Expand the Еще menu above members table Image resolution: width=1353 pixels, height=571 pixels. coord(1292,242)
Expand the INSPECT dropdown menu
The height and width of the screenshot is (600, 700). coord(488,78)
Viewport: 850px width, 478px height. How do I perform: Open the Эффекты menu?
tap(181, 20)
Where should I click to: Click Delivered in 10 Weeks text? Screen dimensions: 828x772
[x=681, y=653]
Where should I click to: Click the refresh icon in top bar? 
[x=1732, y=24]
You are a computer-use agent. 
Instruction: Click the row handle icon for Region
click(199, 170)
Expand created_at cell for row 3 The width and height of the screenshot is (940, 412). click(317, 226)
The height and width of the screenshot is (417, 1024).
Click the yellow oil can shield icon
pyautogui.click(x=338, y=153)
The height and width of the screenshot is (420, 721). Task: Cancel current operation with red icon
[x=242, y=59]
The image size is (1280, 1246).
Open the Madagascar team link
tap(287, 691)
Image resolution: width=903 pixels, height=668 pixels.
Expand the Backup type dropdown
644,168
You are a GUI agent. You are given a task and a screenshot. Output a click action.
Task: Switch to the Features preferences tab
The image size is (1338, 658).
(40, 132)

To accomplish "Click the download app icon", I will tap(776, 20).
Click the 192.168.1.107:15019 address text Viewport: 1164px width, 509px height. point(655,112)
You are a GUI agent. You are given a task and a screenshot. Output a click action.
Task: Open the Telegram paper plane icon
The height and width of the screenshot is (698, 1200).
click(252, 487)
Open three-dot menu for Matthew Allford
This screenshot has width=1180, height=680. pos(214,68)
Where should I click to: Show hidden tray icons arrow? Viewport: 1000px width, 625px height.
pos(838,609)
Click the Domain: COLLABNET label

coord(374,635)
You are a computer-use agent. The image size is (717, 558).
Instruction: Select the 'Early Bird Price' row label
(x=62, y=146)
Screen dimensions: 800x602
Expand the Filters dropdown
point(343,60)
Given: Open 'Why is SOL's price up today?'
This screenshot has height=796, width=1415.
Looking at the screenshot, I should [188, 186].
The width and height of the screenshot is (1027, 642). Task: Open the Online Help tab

____________________

# TASK STATEMENT
Copy here each line of the preceding records with "resolution" in it.

# TASK ANSWER
Expand the Еще menu above members table Image resolution: width=1353 pixels, height=571 pixels. coord(1292,242)
Image resolution: width=903 pixels, height=668 pixels.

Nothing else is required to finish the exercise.